Den durch die Gebetszeiten vorgegebenen strukturierten Tagesablauf habe ich persönlich als sehr angenehm und Halt gebend empfunden, da weniger Zeit damit verbracht werden musste, darüber nachzudenken, was für den Tag ansteht und es uns so möglich war, sich auf sich selbst und die Umgebung zu fokussieren und im Moment zu leben. Unter anderem führte ich beispielsweise eine Art „Screen Detox“, wodurch ich für den Großteil der Zeit digitale Unerreichbarkeit genoss, was mir rückblickend betrachtet gutgetan hat, um auch Stress abzubauen und die schulischen Pflichten für diese Woche etwas beiseite zu legen.

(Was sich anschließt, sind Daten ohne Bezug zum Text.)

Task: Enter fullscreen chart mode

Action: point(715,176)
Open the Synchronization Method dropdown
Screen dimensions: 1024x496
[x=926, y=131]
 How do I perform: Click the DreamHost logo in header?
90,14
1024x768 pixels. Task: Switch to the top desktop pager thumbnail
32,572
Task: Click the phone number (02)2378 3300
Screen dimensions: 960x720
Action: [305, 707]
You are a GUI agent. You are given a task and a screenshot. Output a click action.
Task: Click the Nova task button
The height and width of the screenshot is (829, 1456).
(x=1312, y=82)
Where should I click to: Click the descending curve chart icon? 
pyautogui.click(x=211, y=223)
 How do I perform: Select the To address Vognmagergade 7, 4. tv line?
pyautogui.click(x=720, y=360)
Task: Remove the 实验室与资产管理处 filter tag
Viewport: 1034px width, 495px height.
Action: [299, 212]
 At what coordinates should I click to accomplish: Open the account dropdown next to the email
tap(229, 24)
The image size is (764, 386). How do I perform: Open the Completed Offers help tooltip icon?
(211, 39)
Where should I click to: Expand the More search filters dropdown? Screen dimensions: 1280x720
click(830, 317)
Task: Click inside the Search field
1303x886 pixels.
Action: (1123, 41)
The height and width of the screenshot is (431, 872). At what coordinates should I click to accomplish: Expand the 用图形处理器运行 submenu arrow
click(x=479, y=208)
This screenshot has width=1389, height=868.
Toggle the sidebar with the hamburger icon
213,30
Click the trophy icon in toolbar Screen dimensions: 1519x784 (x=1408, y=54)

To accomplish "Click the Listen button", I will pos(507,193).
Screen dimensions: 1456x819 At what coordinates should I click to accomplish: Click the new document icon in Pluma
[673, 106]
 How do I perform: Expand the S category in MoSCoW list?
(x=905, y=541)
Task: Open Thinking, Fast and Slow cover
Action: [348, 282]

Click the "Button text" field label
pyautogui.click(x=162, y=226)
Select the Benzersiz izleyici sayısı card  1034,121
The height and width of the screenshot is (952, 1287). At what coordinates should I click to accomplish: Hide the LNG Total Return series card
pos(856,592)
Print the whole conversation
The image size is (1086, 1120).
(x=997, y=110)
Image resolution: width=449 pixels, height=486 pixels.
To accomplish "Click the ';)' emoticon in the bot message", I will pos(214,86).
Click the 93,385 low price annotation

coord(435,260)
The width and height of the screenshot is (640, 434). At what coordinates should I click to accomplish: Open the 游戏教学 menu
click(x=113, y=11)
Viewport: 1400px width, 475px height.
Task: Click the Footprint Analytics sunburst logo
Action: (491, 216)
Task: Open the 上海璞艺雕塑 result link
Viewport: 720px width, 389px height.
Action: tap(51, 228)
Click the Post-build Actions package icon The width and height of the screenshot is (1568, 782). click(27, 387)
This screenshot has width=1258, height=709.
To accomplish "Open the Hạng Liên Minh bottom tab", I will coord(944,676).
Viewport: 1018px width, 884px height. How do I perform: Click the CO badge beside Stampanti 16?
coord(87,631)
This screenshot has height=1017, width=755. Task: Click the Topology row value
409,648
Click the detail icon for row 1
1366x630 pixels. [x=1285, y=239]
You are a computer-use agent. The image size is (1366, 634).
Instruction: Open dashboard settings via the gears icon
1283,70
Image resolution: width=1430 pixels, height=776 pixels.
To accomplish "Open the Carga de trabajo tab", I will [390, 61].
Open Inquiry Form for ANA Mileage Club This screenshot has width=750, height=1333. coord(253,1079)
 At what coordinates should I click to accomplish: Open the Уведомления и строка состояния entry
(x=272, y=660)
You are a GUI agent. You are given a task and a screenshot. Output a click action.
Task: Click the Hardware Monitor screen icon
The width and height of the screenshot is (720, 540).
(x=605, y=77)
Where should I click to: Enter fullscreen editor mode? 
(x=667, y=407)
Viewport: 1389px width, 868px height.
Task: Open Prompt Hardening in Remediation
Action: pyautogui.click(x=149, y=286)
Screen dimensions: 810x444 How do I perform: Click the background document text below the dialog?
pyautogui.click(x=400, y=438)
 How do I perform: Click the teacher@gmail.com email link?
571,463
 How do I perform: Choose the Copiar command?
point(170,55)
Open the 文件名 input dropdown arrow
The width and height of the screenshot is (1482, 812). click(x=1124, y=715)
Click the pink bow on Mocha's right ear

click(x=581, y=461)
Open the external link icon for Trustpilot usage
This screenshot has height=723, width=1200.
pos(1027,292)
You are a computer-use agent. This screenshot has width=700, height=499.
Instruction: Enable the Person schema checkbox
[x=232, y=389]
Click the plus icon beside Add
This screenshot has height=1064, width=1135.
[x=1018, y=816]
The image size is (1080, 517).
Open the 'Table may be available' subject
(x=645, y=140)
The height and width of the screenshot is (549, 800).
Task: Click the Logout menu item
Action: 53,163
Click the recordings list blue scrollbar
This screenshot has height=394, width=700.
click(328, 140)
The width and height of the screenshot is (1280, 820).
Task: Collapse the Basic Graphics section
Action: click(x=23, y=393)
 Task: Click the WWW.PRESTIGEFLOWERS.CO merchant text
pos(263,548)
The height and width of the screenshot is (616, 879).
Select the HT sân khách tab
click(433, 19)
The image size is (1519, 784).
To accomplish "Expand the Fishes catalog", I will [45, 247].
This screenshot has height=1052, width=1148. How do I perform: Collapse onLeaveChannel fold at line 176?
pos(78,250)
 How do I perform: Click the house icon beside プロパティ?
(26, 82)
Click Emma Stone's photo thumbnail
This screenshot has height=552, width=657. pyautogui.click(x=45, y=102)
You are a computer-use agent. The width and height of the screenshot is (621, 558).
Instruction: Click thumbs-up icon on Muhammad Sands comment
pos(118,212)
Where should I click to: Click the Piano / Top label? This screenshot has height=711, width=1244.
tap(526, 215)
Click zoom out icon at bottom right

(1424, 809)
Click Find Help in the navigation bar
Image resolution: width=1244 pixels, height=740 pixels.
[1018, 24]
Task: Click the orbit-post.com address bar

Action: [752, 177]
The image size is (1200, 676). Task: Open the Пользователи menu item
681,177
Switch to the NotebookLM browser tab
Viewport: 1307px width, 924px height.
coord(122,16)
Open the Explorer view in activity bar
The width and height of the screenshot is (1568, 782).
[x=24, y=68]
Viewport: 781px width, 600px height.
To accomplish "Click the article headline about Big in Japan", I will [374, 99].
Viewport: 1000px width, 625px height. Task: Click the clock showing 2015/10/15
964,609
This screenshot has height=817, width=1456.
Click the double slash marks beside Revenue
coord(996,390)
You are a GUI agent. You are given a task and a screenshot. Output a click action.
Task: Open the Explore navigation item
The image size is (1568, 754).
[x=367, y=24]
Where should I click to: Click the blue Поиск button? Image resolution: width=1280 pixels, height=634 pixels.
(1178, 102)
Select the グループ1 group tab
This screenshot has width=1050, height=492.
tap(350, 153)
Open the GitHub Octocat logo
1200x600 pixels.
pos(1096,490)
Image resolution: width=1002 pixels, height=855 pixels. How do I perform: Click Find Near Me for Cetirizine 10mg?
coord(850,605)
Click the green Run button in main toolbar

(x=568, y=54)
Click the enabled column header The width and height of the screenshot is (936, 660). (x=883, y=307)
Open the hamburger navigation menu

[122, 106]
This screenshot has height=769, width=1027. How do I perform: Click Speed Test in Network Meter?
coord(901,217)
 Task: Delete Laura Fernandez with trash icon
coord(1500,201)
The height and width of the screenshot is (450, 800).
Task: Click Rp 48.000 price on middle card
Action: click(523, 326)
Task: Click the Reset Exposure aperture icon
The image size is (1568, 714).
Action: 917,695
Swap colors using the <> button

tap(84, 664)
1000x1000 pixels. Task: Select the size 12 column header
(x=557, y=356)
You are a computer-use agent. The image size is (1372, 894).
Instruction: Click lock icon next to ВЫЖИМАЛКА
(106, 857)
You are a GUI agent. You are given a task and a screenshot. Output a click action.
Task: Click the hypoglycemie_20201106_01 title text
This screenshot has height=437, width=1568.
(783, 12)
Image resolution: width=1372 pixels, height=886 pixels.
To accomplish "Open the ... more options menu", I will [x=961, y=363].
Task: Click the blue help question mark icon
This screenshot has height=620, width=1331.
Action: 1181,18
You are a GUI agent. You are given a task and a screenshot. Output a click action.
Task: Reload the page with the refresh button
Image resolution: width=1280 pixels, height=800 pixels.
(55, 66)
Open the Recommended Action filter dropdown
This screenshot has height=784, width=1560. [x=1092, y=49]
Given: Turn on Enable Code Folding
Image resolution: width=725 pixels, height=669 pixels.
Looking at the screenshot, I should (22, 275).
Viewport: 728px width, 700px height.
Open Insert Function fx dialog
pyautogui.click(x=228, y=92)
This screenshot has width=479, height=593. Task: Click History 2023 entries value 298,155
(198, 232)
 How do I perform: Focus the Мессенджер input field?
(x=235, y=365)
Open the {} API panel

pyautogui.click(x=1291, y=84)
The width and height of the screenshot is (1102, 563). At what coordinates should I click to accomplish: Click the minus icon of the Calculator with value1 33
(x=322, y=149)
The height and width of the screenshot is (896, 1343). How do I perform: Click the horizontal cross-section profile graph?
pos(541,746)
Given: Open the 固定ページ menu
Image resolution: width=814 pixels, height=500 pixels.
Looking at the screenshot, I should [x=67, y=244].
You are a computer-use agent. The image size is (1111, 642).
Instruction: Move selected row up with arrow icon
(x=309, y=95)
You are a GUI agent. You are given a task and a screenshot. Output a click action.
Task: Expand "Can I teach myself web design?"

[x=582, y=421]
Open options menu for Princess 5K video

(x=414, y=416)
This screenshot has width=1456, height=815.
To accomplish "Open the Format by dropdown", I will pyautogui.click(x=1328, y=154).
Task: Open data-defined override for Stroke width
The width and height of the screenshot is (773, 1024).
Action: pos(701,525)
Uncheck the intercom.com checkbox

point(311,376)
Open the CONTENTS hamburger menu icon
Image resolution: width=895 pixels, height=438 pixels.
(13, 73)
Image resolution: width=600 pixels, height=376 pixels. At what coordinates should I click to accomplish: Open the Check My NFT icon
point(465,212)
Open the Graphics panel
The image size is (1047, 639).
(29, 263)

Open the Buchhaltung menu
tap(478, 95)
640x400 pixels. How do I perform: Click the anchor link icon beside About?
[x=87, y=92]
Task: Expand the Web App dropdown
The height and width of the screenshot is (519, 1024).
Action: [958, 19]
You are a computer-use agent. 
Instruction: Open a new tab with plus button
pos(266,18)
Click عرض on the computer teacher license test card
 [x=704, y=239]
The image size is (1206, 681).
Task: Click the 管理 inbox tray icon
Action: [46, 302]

Aktuell wohnen 19 Mönche im Alter von 34 bis 92 Jahren im Kloster Nütschau. Zweien von ihnen, Bruder Bonifatius und dem Prior, Bruder Johannes, durften wir persönlich begegnen und ihnen Fragen aller Art stellen. Nicht erwartet hätte ich, dass sie so herzlich und offen uns gegenüber waren und sich auch den einen oder anderen Spaß mit uns erlaubt haben. Was mir außerdem besonders gefallen hat, war die positive Ausstrahlung der Mönche. Sie alle vermittelten den Eindruck von purer Lebensfreude und vollster Zufriedenheit und schienen eins mit ihrer Berufung (≠ Beruf) zu sein, was schön anzusehen war.

Highlight für uns war es außerdem zu erfahren, dass den Mönchen auf dem Klostergrundstück ein Pool zur Verfügung steht (den wir natürlich ausgetestet haben) und dass der Prior besser Tischkicker spielt als wir und sich von uns überreden ließ, nach der Komplet (Schlussgebet) um 21:15 Uhr noch ein Krökelturnier mit uns zu veranstalten, das er im Übrigen gewonnen hat.

Was ich mir darüber hinaus durch den Kontakt mit der Schülergruppe für die Zukunft angeeignet habe, ist das abendliche Meditieren, welches wir gemeinsam im „Raum der Stille“ abhielten. Das hat mich dazu motiviert, mir auch mal Zeit und vor allem Ruhe für mich selbst zu nehmen, um den vergangenen Tag zu rekapitulieren und vor dem Zubettgehen zu entspannen und loszulassen.

Zusammenfassend kann ich feststellen, dass sich die zu Anfang aufgezählten Klischees, die über Mönche und Klöster kursieren, keineswegs bestätigen ließen. Das Angebot „Kloster auf Zeit“, das auch als „Kloster Auszeit“ bezeichnet werden kann, habe ich persönlich sehr genossen und empfehle es jedem und jeder weiter – allein schon aus dem Grund, die Möglichkeit zu erhalten, sich mit einer neuen, womöglich noch fremden Lebensweise auseinandersetzen zu können und diese, in religiöser Ausdrucksweise, am eigenen Leibe zu erfahren.